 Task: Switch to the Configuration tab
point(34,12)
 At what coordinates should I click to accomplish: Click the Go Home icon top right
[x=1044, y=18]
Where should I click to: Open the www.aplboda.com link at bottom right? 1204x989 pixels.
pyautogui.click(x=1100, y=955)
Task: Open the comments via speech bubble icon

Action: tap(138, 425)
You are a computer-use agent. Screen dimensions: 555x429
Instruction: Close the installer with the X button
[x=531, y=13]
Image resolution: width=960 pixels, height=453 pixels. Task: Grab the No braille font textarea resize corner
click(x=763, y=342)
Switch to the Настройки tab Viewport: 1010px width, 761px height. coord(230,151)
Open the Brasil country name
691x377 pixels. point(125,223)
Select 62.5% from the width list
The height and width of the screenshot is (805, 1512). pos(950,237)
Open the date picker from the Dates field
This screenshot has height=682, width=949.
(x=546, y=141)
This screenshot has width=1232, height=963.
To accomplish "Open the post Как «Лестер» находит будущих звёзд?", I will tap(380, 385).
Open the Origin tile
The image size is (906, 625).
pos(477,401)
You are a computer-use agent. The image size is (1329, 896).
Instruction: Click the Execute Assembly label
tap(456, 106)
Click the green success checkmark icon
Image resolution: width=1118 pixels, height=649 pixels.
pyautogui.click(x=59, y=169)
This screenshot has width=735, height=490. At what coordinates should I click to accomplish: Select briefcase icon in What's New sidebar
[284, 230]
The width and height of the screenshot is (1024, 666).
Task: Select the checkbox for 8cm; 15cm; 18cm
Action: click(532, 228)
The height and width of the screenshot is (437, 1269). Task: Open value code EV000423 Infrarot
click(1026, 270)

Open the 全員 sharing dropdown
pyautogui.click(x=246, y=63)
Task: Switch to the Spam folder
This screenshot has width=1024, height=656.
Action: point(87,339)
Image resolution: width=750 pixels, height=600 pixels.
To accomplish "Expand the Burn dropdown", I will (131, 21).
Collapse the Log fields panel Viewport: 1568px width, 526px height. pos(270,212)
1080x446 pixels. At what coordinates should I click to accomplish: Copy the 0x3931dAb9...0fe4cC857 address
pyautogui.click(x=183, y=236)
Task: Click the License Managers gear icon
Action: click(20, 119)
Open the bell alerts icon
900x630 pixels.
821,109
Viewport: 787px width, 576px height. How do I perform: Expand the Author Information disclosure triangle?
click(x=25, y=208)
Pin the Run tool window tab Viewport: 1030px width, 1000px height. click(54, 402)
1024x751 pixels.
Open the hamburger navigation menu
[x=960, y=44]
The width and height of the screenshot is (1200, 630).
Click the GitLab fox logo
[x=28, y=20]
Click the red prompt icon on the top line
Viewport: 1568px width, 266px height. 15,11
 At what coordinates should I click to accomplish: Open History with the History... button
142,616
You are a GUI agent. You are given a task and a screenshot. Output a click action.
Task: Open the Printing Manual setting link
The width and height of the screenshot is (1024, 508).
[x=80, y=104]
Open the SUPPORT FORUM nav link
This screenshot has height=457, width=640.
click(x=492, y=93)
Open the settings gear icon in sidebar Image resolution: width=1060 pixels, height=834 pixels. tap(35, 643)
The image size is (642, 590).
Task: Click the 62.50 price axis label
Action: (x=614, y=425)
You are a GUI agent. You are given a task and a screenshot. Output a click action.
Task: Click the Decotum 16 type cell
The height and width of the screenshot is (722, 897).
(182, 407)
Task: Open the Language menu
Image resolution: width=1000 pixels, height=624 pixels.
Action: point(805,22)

Directions - Retype the lines from the one containing "Open the settings" to the last line above. Change nothing and include no others.

Result for this exercise -
Open the settings gear icon in sidebar Image resolution: width=1060 pixels, height=834 pixels. tap(35, 643)
The image size is (642, 590).
Task: Click the 62.50 price axis label
Action: (x=614, y=425)
You are a GUI agent. You are given a task and a screenshot. Output a click action.
Task: Click the Decotum 16 type cell
The height and width of the screenshot is (722, 897).
(182, 407)
Task: Open the Language menu
Image resolution: width=1000 pixels, height=624 pixels.
Action: point(805,22)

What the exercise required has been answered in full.